• Text extract
**********

# Prediction Result Analysis (CS2 Reviews)

This notebook provides deep insights into the performance of the sentiment analysis model on Counter-Strike 2 reviews.
We move beyond basic EDA and focus on understanding *how* and *why* the model makes specific predictions.

**Theme:** Asiimov (Orange, Black, White, Grey)

In [None]:
import pandas as pd
import plotly.express as px
import plotly.graph_objects as go
import plotly.io as pio
import numpy as np
from sklearn.metrics import confusion_matrix, classification_report
from sklearn.calibration import calibration_curve

# --- Asiimov Color Scheme ---
asiimov_colors = {
    'orange': '#FF9900',
    'black': '#1A1A1A',
    'white': '#FFFFFF',
    'grey': '#5c5c5c',
    'light_grey': '#d1d1d1'
}

# Setup Plotly Template
pio.templates["asiimov"] = go.layout.Template(
    layout=go.Layout(
        colorway=[asiimov_colors['orange'], asiimov_colors['black'], asiimov_colors['grey']],
        plot_bgcolor=asiimov_colors['white'],
        paper_bgcolor=asiimov_colors['white'],
        font={'color': asiimov_colors['black']},
        title={'font': {'color': asiimov_colors['black']}},
        xaxis={'gridcolor': asiimov_colors['light_grey'], 'linecolor': asiimov_colors['black']},
        yaxis={'gridcolor': asiimov_colors['light_grey'], 'linecolor': asiimov_colors['black']},
    )
)
pio.templates.default = "asiimov"

print("Environment Setup Complete. Asiimov Theme Applied.")

In [None]:
# Load Predictions
df = pd.read_csv('cs2_10k_predictions.csv')

# --- Preprocessing ---
# Ensure ground truth is integer (1 for True/Positive, 0 for False/Negative)
df['actual_label'] = df['voted_up'].astype(int)

# Determine correctness
df['is_correct'] = df['actual_label'] == df['predicted_label']
df['result_type'] = df.apply(lambda x: 'TP' if x['actual_label']==1 and x['predicted_label']==1 else
                                     'TN' if x['actual_label']==0 and x['predicted_label']==0 else
                                     'FP' if x['actual_label']==0 and x['predicted_label']==1 else
                                     'FN', axis=1)

# Calculate review length
# Using 'cleaned_review' for consistency
df['review_length'] = df['cleaned_review'].fillna('').astype(str).apply(len)

**********

• Data
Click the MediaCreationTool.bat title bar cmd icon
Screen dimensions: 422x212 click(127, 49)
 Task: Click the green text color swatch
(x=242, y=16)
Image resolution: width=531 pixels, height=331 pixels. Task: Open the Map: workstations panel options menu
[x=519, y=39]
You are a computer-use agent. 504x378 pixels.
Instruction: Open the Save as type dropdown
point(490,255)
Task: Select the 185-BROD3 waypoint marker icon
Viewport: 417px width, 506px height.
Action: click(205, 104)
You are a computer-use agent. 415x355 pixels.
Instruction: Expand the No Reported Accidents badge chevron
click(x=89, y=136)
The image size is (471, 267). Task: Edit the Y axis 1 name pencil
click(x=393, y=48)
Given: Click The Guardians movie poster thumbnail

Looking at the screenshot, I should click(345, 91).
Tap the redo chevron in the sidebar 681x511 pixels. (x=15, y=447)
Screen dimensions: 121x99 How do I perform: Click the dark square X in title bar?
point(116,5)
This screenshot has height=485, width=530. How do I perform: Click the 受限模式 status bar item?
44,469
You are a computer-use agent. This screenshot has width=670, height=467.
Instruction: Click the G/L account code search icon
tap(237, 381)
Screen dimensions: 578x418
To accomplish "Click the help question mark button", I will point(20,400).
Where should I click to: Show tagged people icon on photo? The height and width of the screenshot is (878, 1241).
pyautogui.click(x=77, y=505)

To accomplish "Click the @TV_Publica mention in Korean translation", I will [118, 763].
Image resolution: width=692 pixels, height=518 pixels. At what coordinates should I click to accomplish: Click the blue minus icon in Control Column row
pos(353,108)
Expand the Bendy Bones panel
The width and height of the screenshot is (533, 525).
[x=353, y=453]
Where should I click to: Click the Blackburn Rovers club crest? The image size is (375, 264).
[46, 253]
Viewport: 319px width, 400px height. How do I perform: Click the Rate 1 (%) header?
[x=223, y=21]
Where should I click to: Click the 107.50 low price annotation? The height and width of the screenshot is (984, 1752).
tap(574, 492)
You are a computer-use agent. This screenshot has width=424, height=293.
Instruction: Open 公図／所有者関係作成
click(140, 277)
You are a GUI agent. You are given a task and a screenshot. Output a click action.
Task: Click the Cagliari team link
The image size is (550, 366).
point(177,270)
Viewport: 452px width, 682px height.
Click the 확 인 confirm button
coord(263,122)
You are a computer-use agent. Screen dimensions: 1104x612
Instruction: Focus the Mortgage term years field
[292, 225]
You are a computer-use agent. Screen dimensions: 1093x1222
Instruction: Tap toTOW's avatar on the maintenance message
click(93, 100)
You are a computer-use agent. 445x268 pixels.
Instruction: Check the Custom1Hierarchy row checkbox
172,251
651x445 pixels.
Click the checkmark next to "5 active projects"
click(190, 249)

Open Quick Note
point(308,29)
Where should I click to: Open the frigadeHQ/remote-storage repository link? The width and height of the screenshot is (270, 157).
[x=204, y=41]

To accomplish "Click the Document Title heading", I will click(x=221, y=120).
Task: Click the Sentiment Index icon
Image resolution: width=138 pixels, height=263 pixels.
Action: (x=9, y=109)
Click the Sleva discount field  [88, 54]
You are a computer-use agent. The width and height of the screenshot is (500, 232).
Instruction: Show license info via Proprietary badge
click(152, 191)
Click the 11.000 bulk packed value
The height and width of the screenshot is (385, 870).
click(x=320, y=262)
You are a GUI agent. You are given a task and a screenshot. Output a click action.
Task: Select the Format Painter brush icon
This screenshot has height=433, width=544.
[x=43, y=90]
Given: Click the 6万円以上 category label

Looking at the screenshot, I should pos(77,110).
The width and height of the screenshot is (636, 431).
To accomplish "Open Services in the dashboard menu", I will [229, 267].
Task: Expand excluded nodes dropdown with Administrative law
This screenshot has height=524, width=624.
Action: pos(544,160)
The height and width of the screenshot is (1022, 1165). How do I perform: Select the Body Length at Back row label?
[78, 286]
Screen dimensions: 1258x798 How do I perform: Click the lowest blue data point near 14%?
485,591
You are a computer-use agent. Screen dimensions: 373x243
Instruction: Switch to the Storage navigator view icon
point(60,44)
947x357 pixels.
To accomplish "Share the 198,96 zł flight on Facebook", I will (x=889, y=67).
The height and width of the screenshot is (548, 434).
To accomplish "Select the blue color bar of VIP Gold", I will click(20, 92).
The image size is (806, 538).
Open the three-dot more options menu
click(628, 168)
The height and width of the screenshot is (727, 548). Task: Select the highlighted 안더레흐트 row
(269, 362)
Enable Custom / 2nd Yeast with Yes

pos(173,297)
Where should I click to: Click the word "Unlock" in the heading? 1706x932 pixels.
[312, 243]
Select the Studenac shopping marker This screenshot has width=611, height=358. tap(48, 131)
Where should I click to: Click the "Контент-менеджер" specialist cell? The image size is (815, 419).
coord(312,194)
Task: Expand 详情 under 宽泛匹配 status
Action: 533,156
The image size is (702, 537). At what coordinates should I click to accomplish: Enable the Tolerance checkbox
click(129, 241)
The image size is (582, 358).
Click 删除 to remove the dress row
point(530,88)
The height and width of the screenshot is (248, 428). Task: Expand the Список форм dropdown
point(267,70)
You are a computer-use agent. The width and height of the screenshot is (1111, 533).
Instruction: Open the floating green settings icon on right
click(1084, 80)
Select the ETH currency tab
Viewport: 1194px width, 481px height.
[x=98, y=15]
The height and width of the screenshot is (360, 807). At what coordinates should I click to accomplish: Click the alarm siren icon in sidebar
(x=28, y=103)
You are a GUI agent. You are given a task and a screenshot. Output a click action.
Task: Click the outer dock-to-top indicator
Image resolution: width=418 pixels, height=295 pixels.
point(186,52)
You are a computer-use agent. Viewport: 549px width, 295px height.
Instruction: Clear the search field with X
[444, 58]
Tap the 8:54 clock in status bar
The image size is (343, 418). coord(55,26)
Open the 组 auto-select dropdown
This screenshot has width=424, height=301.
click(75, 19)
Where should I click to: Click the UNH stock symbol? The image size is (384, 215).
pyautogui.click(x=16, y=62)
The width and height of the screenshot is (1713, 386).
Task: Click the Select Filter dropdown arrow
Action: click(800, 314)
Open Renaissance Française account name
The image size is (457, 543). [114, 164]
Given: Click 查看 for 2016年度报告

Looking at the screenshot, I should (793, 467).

**********

• What is required
Reproduce the CS2 review prediction notebook word for word, everything from "# Prediction Result" down to "Counter-Strike 2 reviews.".

• Final result
# Prediction Result Analysis (CS2 Reviews)

This notebook provides deep insights into the performance of the sentiment analysis model on Counter-Strike 2 reviews.